A Theatrical Tour du Force...
Giordano Bruno | Wherever I am, I am. | 02/23/2010
(4 out of 5 stars)
"... and seemingly a popular one, with no less than three DVD performances of it available. So... Perhaps I missed something, since I found it to be little more than a theatrical exercise, a 66-minute display of stagecraft. But there's a market for one-person theater, and it's not only about low production costs. Rather, it's about intimacy and anomie, and in these terms, "La Voix Humaine" is quite successful. The only singer/actress is seen in her bedroom, in her nightclothes, anxiously waiting a phone call from her lover, who has broken off their relationship, as we gather eventually. We hear only the woman's side of a frantic telephone conversation, interrupted at times by bad connections. Younger audience members might well be puzzled by the "presence" of others on the lovers' phone connection; they will never have had the pleasure of using a "party line". The woman is alternately euphoric and hysterical. We the audience, the outside party liners so to speak, overhear her despair, her wheedling and pleading, the fact of her attempted suicide and the implicit threat of another attempt. We get the full story, in short, from her side, and yet, though we never hear the man's voice, we come to know a little about him also.

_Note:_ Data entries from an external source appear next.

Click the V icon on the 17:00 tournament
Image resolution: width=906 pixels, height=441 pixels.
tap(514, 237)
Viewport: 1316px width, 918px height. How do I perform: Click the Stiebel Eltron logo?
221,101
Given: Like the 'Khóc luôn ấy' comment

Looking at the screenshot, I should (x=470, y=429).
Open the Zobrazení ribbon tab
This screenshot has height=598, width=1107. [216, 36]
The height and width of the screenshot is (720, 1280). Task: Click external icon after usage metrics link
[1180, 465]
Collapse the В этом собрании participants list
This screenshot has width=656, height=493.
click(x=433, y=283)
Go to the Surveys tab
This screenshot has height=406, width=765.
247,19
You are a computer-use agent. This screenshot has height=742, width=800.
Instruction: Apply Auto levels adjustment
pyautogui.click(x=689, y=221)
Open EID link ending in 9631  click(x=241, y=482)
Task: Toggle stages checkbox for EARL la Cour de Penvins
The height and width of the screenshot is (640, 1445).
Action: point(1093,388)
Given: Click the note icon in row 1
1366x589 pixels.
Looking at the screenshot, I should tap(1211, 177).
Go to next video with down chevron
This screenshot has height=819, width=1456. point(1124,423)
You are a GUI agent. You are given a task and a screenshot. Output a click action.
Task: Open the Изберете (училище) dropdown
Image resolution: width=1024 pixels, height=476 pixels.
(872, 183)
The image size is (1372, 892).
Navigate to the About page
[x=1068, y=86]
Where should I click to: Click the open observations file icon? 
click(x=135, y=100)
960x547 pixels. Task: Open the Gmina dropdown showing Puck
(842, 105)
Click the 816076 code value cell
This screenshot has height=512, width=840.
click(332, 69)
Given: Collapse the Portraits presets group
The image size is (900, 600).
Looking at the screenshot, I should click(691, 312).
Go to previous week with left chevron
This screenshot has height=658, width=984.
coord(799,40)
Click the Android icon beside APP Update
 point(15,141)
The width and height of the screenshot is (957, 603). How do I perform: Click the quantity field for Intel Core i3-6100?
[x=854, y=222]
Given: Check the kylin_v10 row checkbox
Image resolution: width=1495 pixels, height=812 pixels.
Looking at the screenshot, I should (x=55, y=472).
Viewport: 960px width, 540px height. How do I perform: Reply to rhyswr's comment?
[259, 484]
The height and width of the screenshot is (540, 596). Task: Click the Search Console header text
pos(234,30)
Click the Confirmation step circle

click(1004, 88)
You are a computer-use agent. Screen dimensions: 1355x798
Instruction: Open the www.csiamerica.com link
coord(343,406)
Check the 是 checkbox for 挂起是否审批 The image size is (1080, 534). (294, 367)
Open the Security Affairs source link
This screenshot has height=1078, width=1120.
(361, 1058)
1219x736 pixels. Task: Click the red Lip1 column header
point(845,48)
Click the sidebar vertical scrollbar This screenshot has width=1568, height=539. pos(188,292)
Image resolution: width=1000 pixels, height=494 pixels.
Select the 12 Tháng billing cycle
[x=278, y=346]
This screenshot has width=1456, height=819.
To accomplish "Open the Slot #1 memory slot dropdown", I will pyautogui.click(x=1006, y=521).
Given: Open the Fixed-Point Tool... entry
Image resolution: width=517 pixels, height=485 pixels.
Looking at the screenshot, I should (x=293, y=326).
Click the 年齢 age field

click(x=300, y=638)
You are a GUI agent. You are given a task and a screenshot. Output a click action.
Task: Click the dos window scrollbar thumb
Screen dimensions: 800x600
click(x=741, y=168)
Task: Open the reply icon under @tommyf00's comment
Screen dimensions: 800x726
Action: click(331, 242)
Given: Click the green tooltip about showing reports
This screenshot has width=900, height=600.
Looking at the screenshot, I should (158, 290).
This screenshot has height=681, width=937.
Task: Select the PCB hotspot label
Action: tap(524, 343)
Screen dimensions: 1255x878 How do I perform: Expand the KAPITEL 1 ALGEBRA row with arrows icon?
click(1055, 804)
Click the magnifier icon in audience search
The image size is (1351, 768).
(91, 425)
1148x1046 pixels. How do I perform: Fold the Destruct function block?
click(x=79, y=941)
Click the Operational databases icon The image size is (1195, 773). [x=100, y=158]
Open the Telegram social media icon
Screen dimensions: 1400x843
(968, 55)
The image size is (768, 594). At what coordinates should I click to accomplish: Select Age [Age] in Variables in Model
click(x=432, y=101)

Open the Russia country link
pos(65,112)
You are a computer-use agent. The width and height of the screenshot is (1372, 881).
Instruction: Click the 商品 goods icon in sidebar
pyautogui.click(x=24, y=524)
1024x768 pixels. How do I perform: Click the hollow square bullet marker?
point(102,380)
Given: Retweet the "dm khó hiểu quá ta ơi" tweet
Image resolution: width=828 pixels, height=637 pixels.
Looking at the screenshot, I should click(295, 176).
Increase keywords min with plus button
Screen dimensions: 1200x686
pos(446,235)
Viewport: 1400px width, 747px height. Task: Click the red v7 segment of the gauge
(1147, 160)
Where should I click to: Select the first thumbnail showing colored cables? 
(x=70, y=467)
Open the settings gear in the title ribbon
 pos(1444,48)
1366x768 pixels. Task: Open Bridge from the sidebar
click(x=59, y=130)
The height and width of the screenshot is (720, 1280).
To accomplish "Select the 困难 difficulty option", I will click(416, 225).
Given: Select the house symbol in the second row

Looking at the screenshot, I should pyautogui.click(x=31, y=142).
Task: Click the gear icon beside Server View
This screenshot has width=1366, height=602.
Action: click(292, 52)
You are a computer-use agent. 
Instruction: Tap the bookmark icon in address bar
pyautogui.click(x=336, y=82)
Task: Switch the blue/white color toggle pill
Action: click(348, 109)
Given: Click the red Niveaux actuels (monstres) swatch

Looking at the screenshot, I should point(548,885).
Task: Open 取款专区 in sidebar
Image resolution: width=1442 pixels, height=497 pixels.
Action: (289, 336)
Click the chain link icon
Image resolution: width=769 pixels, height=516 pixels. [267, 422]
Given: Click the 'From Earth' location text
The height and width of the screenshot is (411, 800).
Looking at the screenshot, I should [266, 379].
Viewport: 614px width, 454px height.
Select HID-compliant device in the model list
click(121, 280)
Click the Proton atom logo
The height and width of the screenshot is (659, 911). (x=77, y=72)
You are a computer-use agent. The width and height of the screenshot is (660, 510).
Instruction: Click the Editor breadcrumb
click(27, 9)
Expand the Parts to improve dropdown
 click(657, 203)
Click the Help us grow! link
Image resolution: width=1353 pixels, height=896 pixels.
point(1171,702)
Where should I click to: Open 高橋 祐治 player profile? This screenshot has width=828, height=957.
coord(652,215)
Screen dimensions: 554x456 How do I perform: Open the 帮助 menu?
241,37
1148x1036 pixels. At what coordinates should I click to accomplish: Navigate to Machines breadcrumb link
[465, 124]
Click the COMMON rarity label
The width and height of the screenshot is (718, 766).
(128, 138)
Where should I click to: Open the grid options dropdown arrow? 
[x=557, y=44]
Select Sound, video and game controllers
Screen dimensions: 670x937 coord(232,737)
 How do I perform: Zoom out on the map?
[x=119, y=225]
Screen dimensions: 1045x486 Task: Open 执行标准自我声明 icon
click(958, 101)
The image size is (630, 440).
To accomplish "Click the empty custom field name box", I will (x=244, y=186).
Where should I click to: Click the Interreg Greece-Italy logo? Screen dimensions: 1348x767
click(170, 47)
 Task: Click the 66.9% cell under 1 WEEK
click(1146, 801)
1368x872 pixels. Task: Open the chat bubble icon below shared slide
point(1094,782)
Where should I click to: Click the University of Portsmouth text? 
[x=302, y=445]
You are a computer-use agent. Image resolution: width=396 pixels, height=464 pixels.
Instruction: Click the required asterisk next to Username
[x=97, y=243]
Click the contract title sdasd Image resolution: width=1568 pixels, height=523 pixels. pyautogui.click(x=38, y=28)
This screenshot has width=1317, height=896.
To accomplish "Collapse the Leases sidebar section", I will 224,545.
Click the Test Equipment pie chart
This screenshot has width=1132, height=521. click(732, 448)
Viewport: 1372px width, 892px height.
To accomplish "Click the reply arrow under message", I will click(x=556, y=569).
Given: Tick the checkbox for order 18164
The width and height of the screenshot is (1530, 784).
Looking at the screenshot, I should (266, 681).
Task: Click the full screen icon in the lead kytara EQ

The libretto was written by Jean Cocteau, in close collaboration with composer Francis Poulenc. Unfortunately, to my ears, the music isn't really very interesting, and the vocal 'format' of short outbursts over a phone clutched in the singer's face doesn't allow for any particular melodic display. Likewise, Cocteau's dramatic monologue was perhaps strikingly original in 1958, when La Voix premiered, but it will strike a listener of 2010 as altogether predictable.
An ambiguous review at best, n'est pas? But that's the most I have to offer. If you like this sort of thing, you'll find this production very skillfully done."